When assessing accuracy and bias of ERF-derived estimates over the long-term, we refer to cumulative and absolute error. Cumulative error in this context refers to the net difference over the study period between ERF estimates and the actual bycatch total; in other words, for this measure positively and negatively biased results compensate for each other. In contrast, absolute error refers to the summed absolute difference between ERF estimates and the actual bycatch total, where negatively biased and positively biased results do not compensate for one another.

Assessing ERF performance

We used three threshold-independent metrics to broadly assess ERF performance on training and test year data, all of which were calculated using the ROCR package in R (Sing et al., 2005). First, we used the area under the curve (AUC), which refers to the receiver operating curve plotting 1 - specificity against sensitivity at thresholds ranging from 0 to 1. AUC values range from 0 to 1, with values above 0.5 indicating a model performs better than random. Second, we used root mean square error (RMSE), calculated as follows:

R M S E = \sqrt{\frac{\sum_{i = 1}^{n} {(y_{i} - {\hat{y}}_{i})}^{2}}{N}}

Where ${\hat{y}}_{i}$ is the model prediction for a set, $y_{i}$ is the true value, and N is the total number of sets. Finally, we used the True Skill Statistic, the maximum of the sum of the true positive rate (TPR) and true negative rate (TNR) minus 1:

T S S = m a x (T P R + T N R - 1)

RECORDS FOR THE EXERCISE:
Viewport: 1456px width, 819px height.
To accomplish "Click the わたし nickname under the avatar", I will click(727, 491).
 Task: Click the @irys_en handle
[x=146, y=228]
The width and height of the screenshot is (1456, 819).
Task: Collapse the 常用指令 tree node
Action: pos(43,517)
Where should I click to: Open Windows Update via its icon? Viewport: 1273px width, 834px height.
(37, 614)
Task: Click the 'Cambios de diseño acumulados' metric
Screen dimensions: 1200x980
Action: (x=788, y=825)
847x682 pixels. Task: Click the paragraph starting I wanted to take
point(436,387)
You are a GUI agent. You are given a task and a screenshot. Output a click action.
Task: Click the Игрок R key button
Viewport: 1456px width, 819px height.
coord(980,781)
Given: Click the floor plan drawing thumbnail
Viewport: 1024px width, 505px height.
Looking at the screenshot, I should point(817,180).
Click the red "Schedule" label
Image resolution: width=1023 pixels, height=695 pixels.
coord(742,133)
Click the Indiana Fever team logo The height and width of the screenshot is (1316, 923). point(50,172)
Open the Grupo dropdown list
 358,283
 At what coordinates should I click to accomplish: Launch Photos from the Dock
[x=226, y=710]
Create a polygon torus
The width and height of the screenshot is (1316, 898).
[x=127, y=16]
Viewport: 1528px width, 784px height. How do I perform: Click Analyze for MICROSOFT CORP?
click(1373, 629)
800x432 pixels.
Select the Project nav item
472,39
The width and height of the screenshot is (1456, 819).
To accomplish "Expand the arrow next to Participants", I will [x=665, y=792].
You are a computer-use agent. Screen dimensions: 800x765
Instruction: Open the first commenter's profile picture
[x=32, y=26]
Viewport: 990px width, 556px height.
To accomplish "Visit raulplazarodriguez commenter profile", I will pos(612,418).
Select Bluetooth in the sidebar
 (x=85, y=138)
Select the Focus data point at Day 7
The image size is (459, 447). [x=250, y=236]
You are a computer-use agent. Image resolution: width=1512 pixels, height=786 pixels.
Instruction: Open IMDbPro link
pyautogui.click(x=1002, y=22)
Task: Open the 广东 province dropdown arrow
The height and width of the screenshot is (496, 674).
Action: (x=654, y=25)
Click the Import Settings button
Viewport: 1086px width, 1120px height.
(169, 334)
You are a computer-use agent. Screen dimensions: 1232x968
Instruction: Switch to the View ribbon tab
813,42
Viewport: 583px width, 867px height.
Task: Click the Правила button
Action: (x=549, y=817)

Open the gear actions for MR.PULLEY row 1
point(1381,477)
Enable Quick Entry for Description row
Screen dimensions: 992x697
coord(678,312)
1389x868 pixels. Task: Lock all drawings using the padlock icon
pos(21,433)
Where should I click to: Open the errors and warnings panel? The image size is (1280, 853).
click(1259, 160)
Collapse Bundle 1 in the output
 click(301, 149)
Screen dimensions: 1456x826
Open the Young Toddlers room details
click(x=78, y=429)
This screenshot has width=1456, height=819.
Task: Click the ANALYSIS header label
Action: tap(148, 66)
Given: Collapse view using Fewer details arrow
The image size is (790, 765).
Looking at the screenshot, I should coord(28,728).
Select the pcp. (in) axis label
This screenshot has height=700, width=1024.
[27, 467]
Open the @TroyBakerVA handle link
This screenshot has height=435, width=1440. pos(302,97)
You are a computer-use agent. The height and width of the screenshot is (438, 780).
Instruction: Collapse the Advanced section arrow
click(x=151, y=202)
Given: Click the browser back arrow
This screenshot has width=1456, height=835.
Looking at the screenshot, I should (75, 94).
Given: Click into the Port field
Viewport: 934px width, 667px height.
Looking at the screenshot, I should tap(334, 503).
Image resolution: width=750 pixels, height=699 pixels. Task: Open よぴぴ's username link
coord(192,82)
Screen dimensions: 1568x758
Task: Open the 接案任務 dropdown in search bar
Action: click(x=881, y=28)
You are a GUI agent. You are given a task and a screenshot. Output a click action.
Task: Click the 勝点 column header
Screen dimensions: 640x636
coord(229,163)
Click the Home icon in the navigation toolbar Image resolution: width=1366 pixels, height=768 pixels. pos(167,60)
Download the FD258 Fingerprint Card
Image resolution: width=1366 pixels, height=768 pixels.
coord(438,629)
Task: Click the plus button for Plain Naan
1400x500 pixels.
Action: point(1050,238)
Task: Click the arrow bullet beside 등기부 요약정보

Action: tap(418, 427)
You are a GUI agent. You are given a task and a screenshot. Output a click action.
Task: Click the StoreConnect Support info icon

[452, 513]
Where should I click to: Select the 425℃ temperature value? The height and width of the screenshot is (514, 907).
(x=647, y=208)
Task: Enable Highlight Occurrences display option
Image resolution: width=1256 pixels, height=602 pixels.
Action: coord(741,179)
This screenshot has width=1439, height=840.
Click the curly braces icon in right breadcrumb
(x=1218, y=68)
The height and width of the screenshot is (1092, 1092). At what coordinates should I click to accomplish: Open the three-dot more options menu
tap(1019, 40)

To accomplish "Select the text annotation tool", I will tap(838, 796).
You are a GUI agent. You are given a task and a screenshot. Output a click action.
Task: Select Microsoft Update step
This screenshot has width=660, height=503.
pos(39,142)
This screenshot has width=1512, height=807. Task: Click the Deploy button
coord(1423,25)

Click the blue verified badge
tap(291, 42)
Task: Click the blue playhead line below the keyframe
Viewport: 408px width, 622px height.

WRITTEN INSTRUCTION 1: Transcribe the whole ERF passage exactly.
WRITTEN INSTRUCTION 2: Report how many lines of the rows contain the string "what", treating case as significant, and give only the number.
The ERF passage has no connection to the rows.

FULL RESPONSE 1:
When assessing accuracy and bias of ERF-derived estimates over the long-term, we refer to cumulative and absolute error. Cumulative error in this context refers to the net difference over the study period between ERF estimates and the actual bycatch total; in other words, for this measure positively and negatively biased results compensate for each other. In contrast, absolute error refers to the summed absolute difference between ERF estimates and the actual bycatch total, where negatively biased and positively biased results do not compensate for one another.

Assessing ERF performance

We used three threshold-independent metrics to broadly assess ERF performance on training and test year data, all of which were calculated using the ROCR package in R (Sing et al., 2005). First, we used the area under the curve (AUC), which refers to the receiver operating curve plotting 1 - specificity against sensitivity at thresholds ranging from 0 to 1. AUC values range from 0 to 1, with values above 0.5 indicating a model performs better than random. Second, we used root mean square error (RMSE), calculated as follows:

R M S E = \sqrt{\frac{\sum_{i = 1}^{n} {(y_{i} - {\hat{y}}_{i})}^{2}}{N}}

Where ${\hat{y}}_{i}$ is the model prediction for a set, $y_{i}$ is the true value, and N is the total number of sets. Finally, we used the True Skill Statistic, the maximum of the sum of the true positive rate (TPR) and true negative rate (TNR) minus 1:

T S S = m a x (T P R + T N R - 1)

FULL RESPONSE 2: 2